*SET TASK*: Could you print, word for word, everything from the start of the records down to the line that contains "[Share on Facebook]", with both ends included and the pictures left out?

━━━━

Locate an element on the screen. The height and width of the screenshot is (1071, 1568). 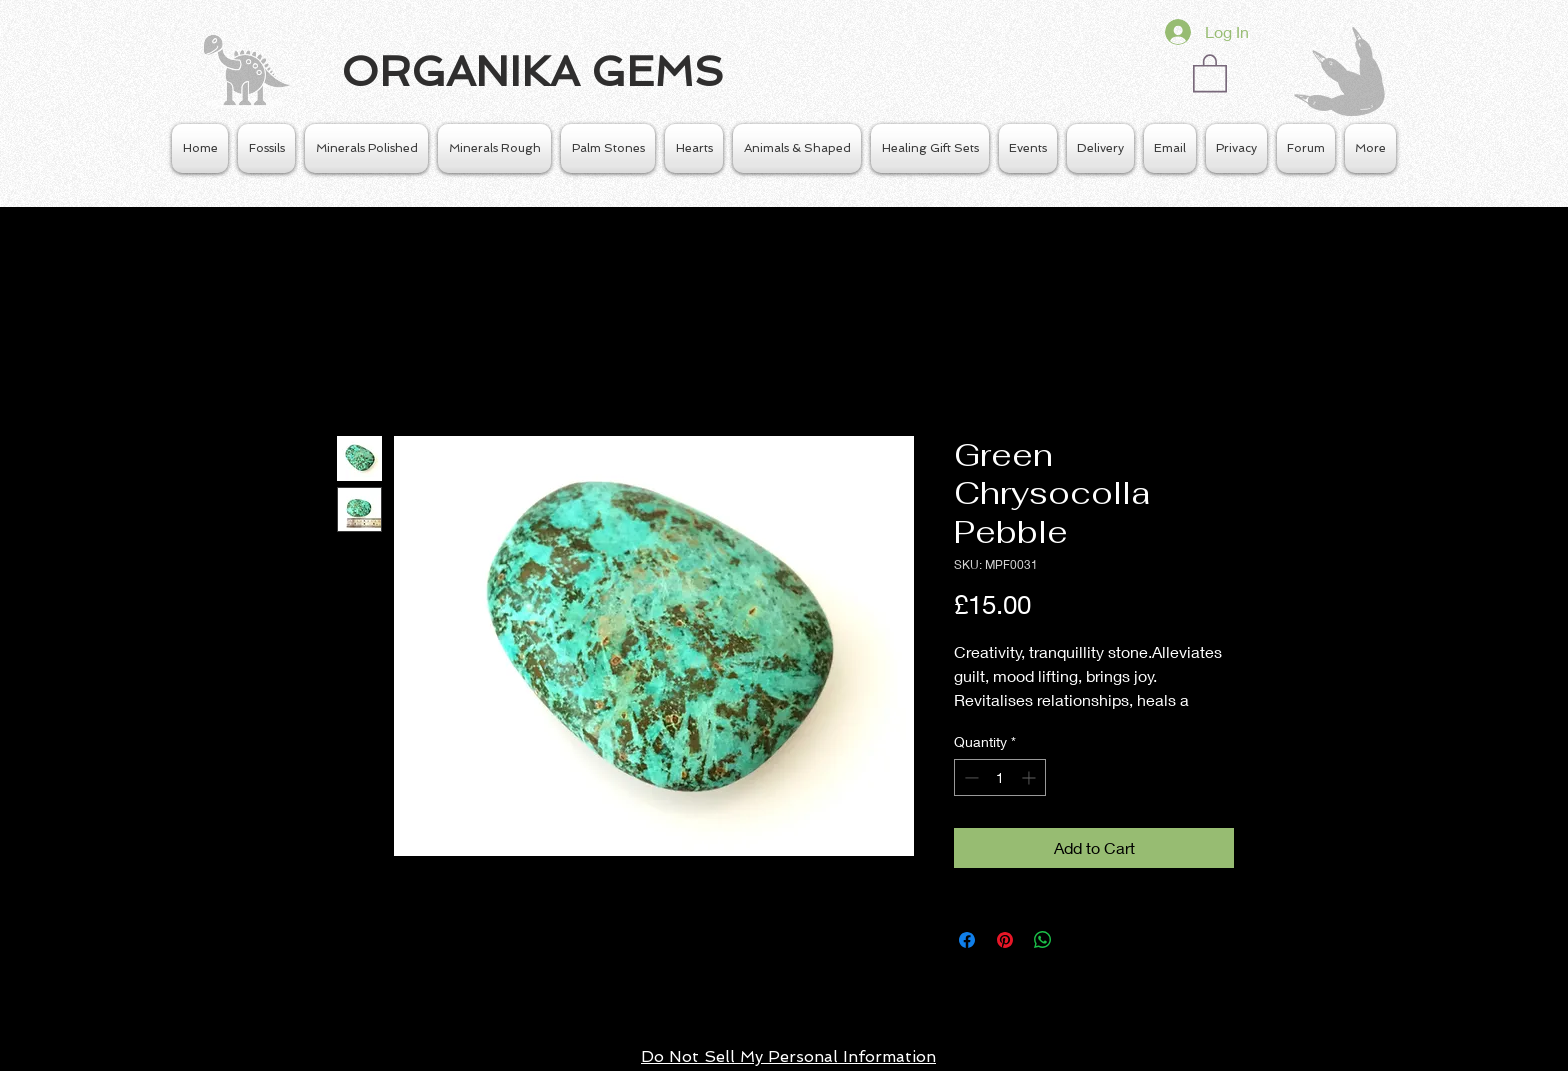
[Share on Facebook] is located at coordinates (967, 940).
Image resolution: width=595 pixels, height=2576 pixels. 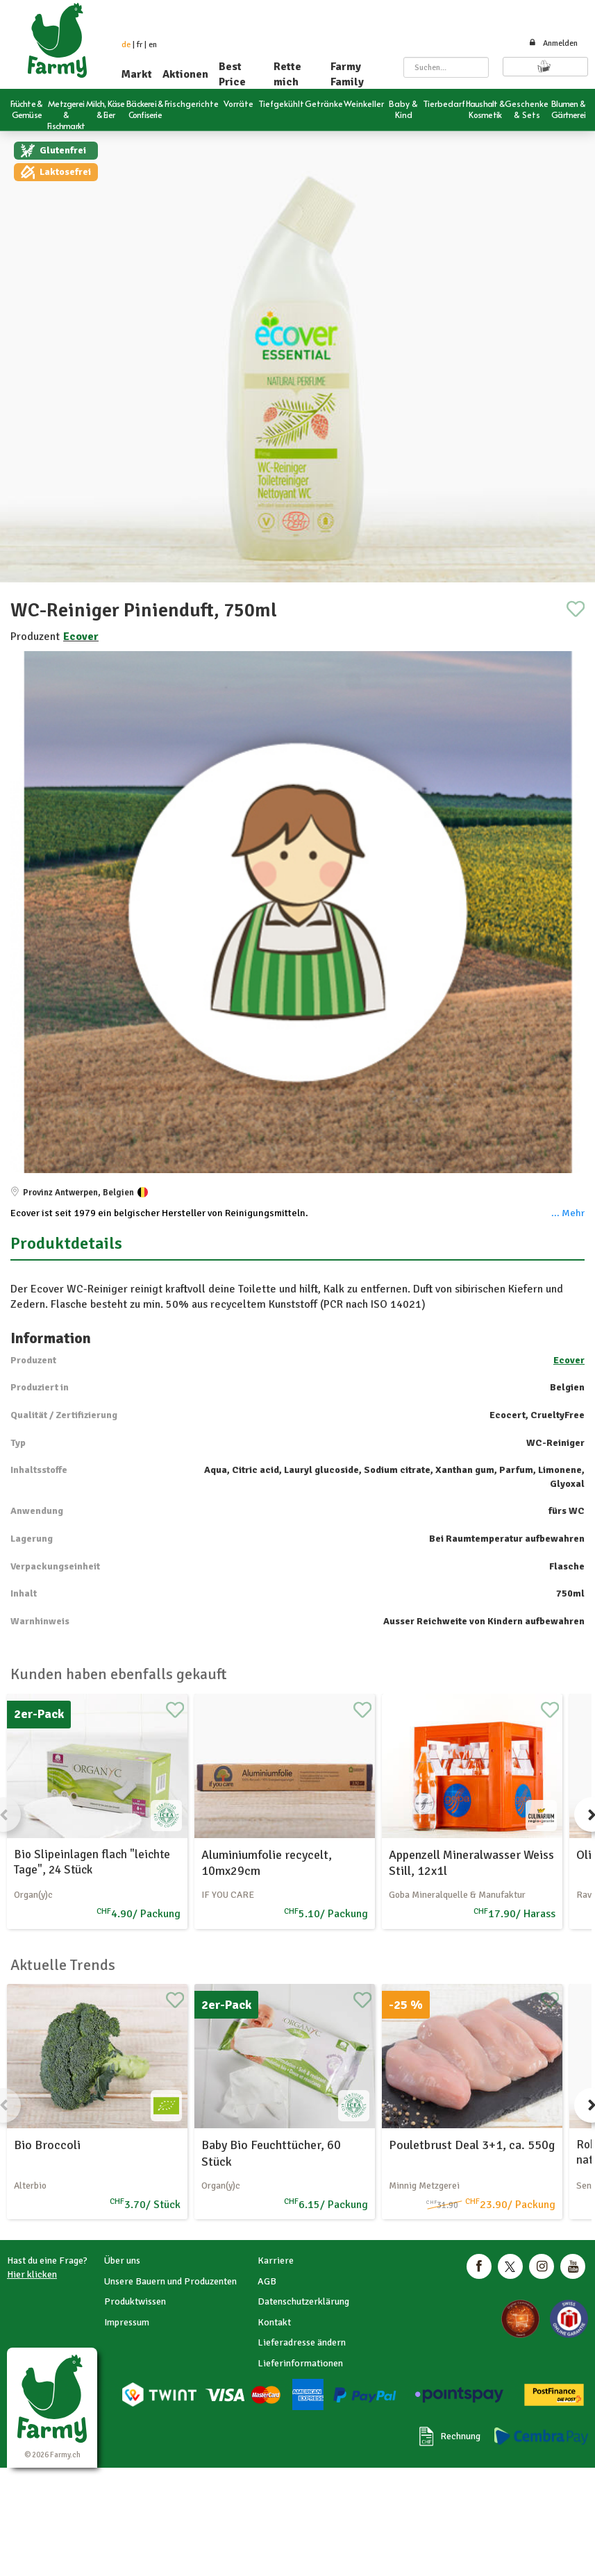 What do you see at coordinates (267, 2281) in the screenshot?
I see `AGB` at bounding box center [267, 2281].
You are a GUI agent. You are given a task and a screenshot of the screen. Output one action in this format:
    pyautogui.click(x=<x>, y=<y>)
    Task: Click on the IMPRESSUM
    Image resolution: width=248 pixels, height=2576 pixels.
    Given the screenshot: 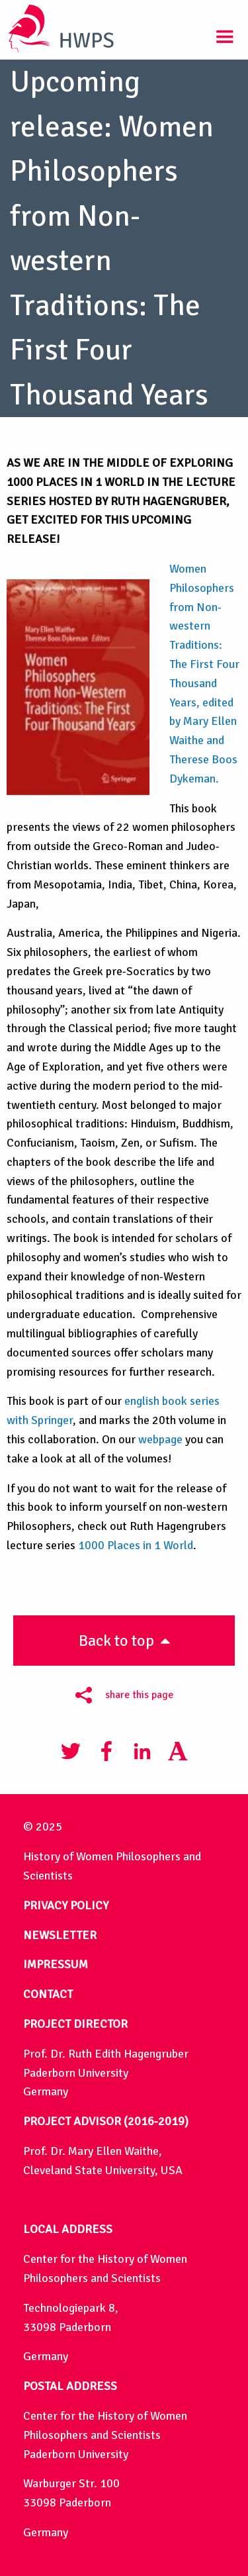 What is the action you would take?
    pyautogui.click(x=55, y=1964)
    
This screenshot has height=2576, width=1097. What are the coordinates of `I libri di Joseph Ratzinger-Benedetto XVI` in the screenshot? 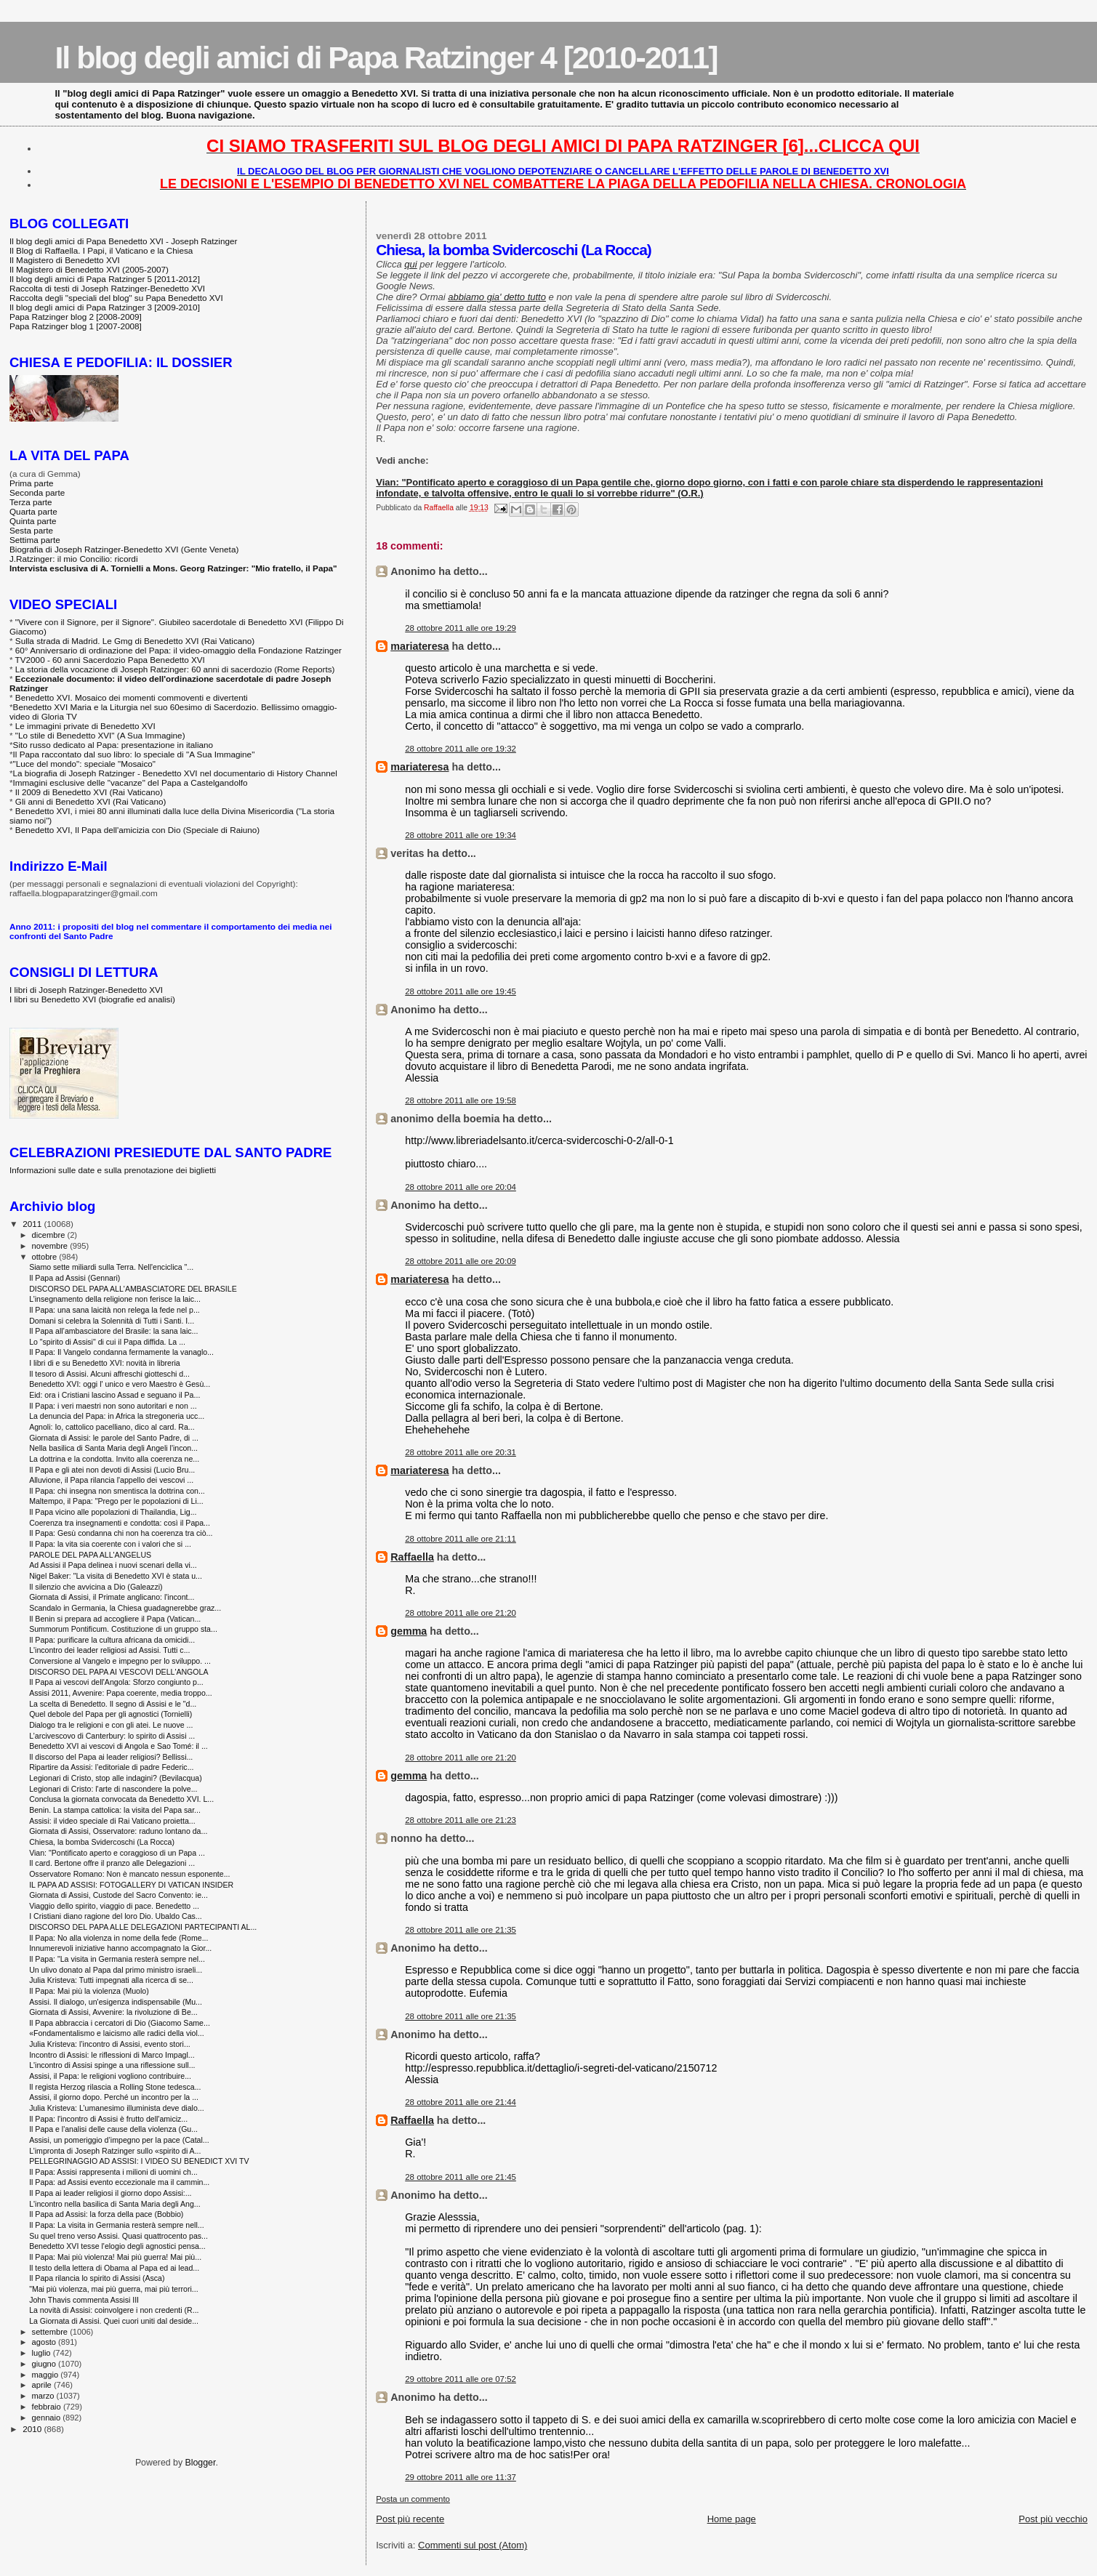 It's located at (86, 989).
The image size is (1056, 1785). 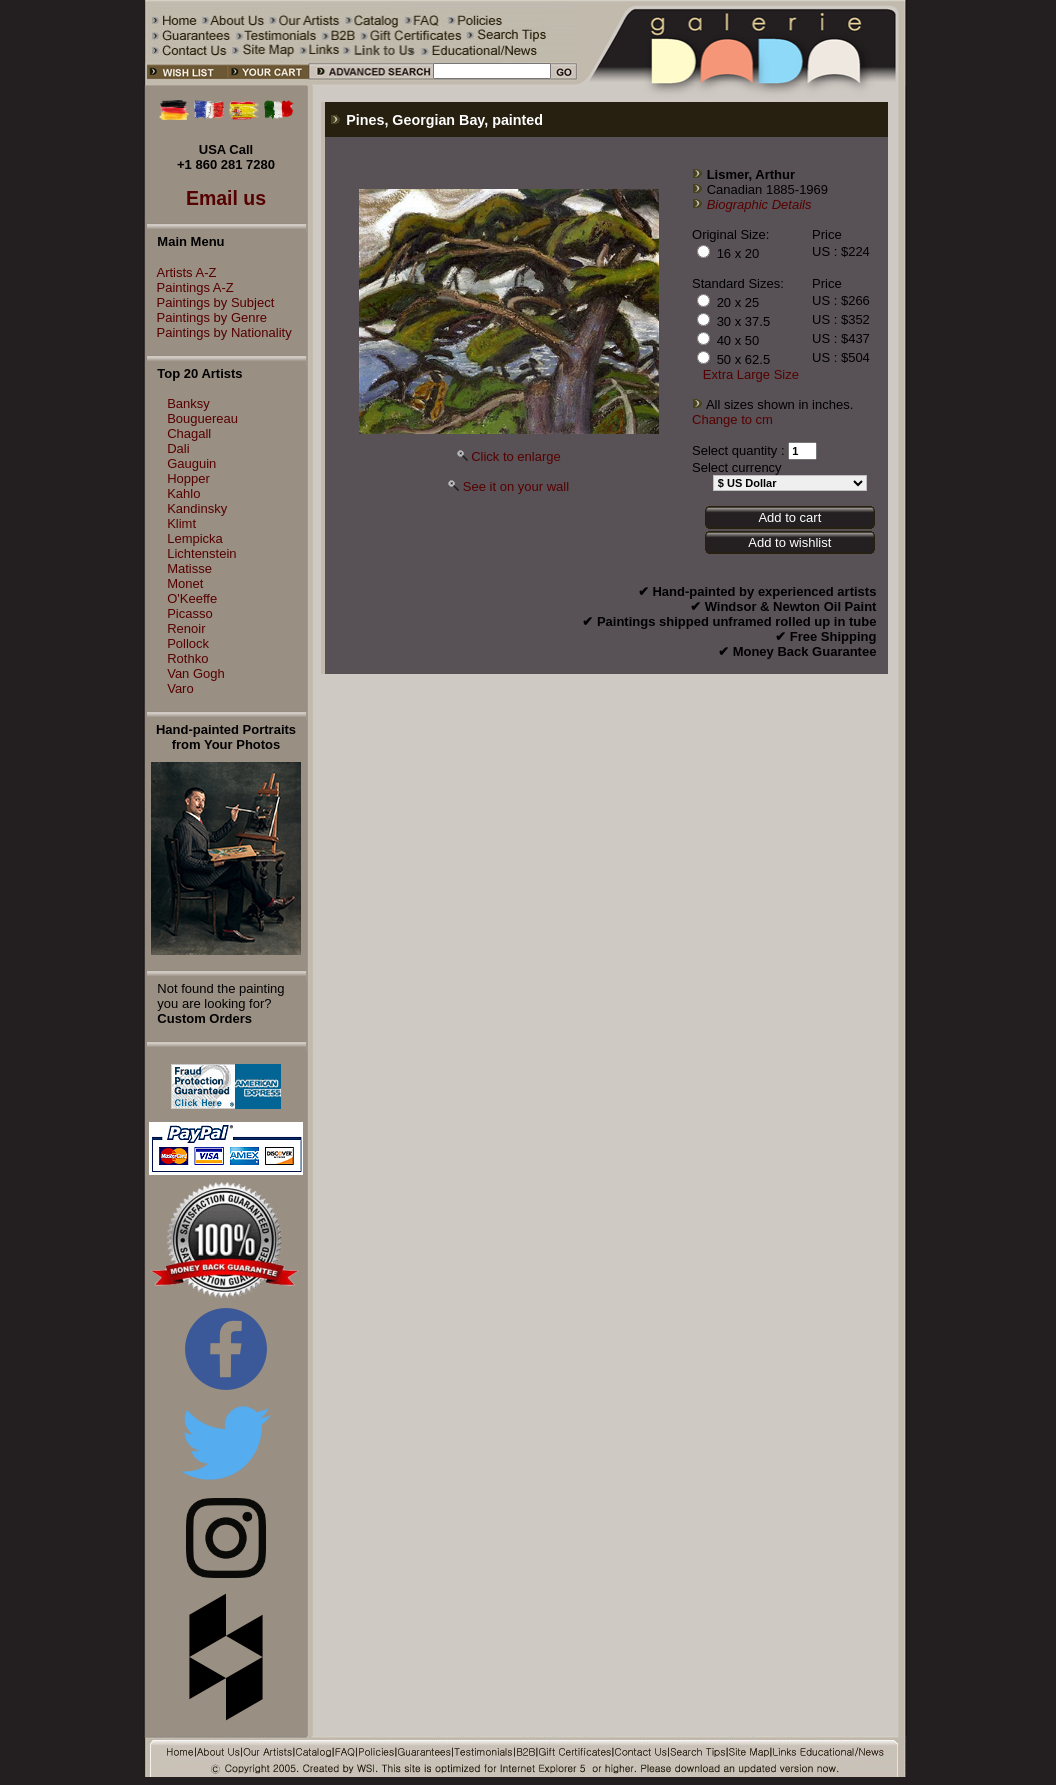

━━━━

*ANSWER TO THE PROBLEM*:
Locate an element on the screen. The height and width of the screenshot is (1071, 1568). 
[Share on Facebook] is located at coordinates (967, 940).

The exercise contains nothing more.